TASK DETAILS » Restate the records word for word, omitting nothing.

INFORMATION GIVEN »
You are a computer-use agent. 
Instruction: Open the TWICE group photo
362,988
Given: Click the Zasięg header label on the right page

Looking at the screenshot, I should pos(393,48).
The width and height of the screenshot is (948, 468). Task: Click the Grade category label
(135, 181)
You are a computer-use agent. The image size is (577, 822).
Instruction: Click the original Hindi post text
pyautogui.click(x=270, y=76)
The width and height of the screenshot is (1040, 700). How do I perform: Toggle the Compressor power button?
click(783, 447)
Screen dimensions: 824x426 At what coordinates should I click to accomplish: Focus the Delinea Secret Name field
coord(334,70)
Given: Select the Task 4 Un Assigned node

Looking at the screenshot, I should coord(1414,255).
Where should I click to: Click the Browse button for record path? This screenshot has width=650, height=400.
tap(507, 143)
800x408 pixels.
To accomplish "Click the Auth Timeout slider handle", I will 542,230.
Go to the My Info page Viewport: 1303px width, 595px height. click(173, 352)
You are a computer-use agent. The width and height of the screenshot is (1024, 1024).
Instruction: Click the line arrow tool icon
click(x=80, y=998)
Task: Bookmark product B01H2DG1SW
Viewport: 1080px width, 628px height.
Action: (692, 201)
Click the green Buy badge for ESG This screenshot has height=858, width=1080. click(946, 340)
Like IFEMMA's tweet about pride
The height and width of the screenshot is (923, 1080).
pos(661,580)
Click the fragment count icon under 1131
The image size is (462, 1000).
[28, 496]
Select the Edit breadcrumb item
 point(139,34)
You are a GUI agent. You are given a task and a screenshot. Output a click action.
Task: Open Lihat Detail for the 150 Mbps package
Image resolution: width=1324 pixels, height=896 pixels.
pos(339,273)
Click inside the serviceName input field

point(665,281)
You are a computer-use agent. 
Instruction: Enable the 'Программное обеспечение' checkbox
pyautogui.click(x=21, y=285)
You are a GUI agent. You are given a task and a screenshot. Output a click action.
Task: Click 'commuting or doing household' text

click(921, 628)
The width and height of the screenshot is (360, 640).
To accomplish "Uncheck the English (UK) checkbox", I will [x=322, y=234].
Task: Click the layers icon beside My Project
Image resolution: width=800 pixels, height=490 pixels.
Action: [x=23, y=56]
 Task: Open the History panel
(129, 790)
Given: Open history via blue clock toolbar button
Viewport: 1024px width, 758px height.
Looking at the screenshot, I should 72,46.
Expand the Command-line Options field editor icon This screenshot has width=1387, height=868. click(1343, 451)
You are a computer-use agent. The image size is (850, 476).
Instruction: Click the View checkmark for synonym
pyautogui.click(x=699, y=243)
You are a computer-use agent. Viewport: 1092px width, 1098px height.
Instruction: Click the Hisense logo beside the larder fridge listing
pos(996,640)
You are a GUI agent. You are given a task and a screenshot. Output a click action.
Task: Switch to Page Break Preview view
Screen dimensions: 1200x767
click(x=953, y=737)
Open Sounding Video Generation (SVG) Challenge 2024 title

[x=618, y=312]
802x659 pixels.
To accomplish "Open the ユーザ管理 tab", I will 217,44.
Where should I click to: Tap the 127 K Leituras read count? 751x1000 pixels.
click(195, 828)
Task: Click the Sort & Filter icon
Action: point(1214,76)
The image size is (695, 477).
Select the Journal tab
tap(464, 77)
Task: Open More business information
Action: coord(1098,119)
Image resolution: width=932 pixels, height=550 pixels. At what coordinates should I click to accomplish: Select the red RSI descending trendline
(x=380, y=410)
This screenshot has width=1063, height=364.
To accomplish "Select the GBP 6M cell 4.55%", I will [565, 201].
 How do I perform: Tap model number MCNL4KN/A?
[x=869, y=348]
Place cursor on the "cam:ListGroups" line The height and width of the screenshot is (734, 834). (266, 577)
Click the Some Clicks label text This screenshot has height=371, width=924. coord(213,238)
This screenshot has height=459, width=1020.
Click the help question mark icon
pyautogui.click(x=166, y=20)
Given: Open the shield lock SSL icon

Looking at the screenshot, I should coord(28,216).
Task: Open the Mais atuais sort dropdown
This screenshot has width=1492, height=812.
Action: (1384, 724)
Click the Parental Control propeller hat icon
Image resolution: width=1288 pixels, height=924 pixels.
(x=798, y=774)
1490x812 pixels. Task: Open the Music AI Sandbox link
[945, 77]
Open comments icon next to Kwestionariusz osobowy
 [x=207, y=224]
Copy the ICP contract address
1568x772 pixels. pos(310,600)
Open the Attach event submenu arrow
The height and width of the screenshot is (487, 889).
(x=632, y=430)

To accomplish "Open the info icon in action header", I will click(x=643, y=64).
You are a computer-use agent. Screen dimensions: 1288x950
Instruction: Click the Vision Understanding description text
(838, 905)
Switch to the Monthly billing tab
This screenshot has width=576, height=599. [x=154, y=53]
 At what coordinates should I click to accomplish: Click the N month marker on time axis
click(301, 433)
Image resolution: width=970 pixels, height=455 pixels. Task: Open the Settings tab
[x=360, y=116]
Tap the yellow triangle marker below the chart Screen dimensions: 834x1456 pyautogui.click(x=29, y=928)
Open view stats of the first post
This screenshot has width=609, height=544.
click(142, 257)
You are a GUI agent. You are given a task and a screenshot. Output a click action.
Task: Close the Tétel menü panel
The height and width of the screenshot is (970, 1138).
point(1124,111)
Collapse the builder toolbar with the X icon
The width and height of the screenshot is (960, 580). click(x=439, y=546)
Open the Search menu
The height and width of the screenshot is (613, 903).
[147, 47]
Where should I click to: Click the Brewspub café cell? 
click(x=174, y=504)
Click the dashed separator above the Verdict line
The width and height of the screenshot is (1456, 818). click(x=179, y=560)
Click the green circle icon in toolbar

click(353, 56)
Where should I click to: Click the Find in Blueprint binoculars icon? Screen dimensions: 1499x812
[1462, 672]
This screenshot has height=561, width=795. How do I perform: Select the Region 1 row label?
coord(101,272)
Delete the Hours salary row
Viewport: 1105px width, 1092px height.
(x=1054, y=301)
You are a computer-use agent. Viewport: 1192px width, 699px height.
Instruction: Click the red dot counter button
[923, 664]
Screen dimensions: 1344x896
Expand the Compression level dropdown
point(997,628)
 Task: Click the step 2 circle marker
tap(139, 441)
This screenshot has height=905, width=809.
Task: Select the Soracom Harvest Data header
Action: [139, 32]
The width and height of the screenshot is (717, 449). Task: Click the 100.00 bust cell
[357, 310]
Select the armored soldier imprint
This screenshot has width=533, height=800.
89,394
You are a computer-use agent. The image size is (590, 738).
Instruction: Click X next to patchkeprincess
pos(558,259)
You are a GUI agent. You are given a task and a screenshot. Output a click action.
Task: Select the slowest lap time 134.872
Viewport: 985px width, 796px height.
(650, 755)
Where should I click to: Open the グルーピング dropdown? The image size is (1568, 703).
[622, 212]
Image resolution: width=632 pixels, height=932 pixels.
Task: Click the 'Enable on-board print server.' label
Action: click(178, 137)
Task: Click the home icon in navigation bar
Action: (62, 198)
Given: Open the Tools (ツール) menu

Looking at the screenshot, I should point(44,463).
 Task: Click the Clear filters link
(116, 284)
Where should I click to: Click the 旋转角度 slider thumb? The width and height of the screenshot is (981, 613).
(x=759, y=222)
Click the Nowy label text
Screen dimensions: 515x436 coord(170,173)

FINAL ANSWER »
You are a computer-use agent. 
Instruction: Open the TWICE group photo
362,988
Given: Click the Zasięg header label on the right page

Looking at the screenshot, I should pos(393,48).
The width and height of the screenshot is (948, 468). Task: Click the Grade category label
(135, 181)
You are a computer-use agent. The image size is (577, 822).
Instruction: Click the original Hindi post text
pyautogui.click(x=270, y=76)
The width and height of the screenshot is (1040, 700). How do I perform: Toggle the Compressor power button?
click(783, 447)
Screen dimensions: 824x426 At what coordinates should I click to accomplish: Focus the Delinea Secret Name field
coord(334,70)
Given: Select the Task 4 Un Assigned node

Looking at the screenshot, I should coord(1414,255).
Where should I click to: Click the Browse button for record path? This screenshot has width=650, height=400.
tap(507, 143)
800x408 pixels.
To accomplish "Click the Auth Timeout slider handle", I will 542,230.
Go to the My Info page Viewport: 1303px width, 595px height. click(173, 352)
You are a computer-use agent. The width and height of the screenshot is (1024, 1024).
Instruction: Click the line arrow tool icon
click(x=80, y=998)
Task: Bookmark product B01H2DG1SW
Viewport: 1080px width, 628px height.
Action: (692, 201)
Click the green Buy badge for ESG This screenshot has height=858, width=1080. click(946, 340)
Like IFEMMA's tweet about pride
The height and width of the screenshot is (923, 1080).
pos(661,580)
Click the fragment count icon under 1131
The image size is (462, 1000).
[28, 496]
Select the Edit breadcrumb item
 point(139,34)
You are a GUI agent. You are given a task and a screenshot. Output a click action.
Task: Open Lihat Detail for the 150 Mbps package
Image resolution: width=1324 pixels, height=896 pixels.
pos(339,273)
Click inside the serviceName input field

point(665,281)
You are a computer-use agent. 
Instruction: Enable the 'Программное обеспечение' checkbox
pyautogui.click(x=21, y=285)
You are a GUI agent. You are given a task and a screenshot. Output a click action.
Task: Click 'commuting or doing household' text

click(921, 628)
The width and height of the screenshot is (360, 640).
To accomplish "Uncheck the English (UK) checkbox", I will [x=322, y=234].
Task: Click the layers icon beside My Project
Image resolution: width=800 pixels, height=490 pixels.
Action: [x=23, y=56]
 Task: Open the History panel
(129, 790)
Given: Open history via blue clock toolbar button
Viewport: 1024px width, 758px height.
Looking at the screenshot, I should 72,46.
Expand the Command-line Options field editor icon This screenshot has width=1387, height=868. click(1343, 451)
You are a computer-use agent. The image size is (850, 476).
Instruction: Click the View checkmark for synonym
pyautogui.click(x=699, y=243)
You are a computer-use agent. Viewport: 1092px width, 1098px height.
Instruction: Click the Hisense logo beside the larder fridge listing
pos(996,640)
You are a GUI agent. You are given a task and a screenshot. Output a click action.
Task: Switch to Page Break Preview view
Screen dimensions: 1200x767
click(x=953, y=737)
Open Sounding Video Generation (SVG) Challenge 2024 title

[x=618, y=312]
802x659 pixels.
To accomplish "Open the ユーザ管理 tab", I will 217,44.
Where should I click to: Tap the 127 K Leituras read count? 751x1000 pixels.
click(195, 828)
Task: Click the Sort & Filter icon
Action: point(1214,76)
The image size is (695, 477).
Select the Journal tab
tap(464, 77)
Task: Open More business information
Action: coord(1098,119)
Image resolution: width=932 pixels, height=550 pixels. At what coordinates should I click to accomplish: Select the red RSI descending trendline
(x=380, y=410)
This screenshot has width=1063, height=364.
To accomplish "Select the GBP 6M cell 4.55%", I will [565, 201].
 How do I perform: Tap model number MCNL4KN/A?
[x=869, y=348]
Place cursor on the "cam:ListGroups" line The height and width of the screenshot is (734, 834). (266, 577)
Click the Some Clicks label text This screenshot has height=371, width=924. coord(213,238)
This screenshot has height=459, width=1020.
Click the help question mark icon
pyautogui.click(x=166, y=20)
Given: Open the shield lock SSL icon

Looking at the screenshot, I should coord(28,216).
Task: Open the Mais atuais sort dropdown
This screenshot has width=1492, height=812.
Action: (1384, 724)
Click the Parental Control propeller hat icon
Image resolution: width=1288 pixels, height=924 pixels.
(x=798, y=774)
1490x812 pixels. Task: Open the Music AI Sandbox link
[945, 77]
Open comments icon next to Kwestionariusz osobowy
 [x=207, y=224]
Copy the ICP contract address
1568x772 pixels. pos(310,600)
Open the Attach event submenu arrow
The height and width of the screenshot is (487, 889).
(x=632, y=430)

To accomplish "Open the info icon in action header", I will click(x=643, y=64).
You are a computer-use agent. Screen dimensions: 1288x950
Instruction: Click the Vision Understanding description text
(838, 905)
Switch to the Monthly billing tab
This screenshot has width=576, height=599. [x=154, y=53]
 At what coordinates should I click to accomplish: Click the N month marker on time axis
click(301, 433)
Image resolution: width=970 pixels, height=455 pixels. Task: Open the Settings tab
[x=360, y=116]
Tap the yellow triangle marker below the chart Screen dimensions: 834x1456 pyautogui.click(x=29, y=928)
Open view stats of the first post
This screenshot has width=609, height=544.
click(142, 257)
You are a GUI agent. You are given a task and a screenshot. Output a click action.
Task: Close the Tétel menü panel
The height and width of the screenshot is (970, 1138).
point(1124,111)
Collapse the builder toolbar with the X icon
The width and height of the screenshot is (960, 580). click(x=439, y=546)
Open the Search menu
The height and width of the screenshot is (613, 903).
[147, 47]
Where should I click to: Click the Brewspub café cell? 
click(x=174, y=504)
Click the dashed separator above the Verdict line
The width and height of the screenshot is (1456, 818). click(x=179, y=560)
Click the green circle icon in toolbar

click(353, 56)
Where should I click to: Click the Find in Blueprint binoculars icon? Screen dimensions: 1499x812
[1462, 672]
This screenshot has height=561, width=795. How do I perform: Select the Region 1 row label?
coord(101,272)
Delete the Hours salary row
Viewport: 1105px width, 1092px height.
(x=1054, y=301)
You are a computer-use agent. Viewport: 1192px width, 699px height.
Instruction: Click the red dot counter button
[923, 664]
Screen dimensions: 1344x896
Expand the Compression level dropdown
point(997,628)
 Task: Click the step 2 circle marker
tap(139, 441)
This screenshot has height=905, width=809.
Task: Select the Soracom Harvest Data header
Action: [139, 32]
The width and height of the screenshot is (717, 449). Task: Click the 100.00 bust cell
[357, 310]
Select the armored soldier imprint
This screenshot has width=533, height=800.
89,394
You are a computer-use agent. The image size is (590, 738).
Instruction: Click X next to patchkeprincess
pos(558,259)
You are a GUI agent. You are given a task and a screenshot. Output a click action.
Task: Select the slowest lap time 134.872
Viewport: 985px width, 796px height.
(650, 755)
Where should I click to: Open the グルーピング dropdown? The image size is (1568, 703).
[622, 212]
Image resolution: width=632 pixels, height=932 pixels.
Task: Click the 'Enable on-board print server.' label
Action: click(178, 137)
Task: Click the home icon in navigation bar
Action: (62, 198)
Given: Open the Tools (ツール) menu

Looking at the screenshot, I should point(44,463).
 Task: Click the Clear filters link
(116, 284)
Where should I click to: Click the 旋转角度 slider thumb? The width and height of the screenshot is (981, 613).
(x=759, y=222)
Click the Nowy label text
Screen dimensions: 515x436 coord(170,173)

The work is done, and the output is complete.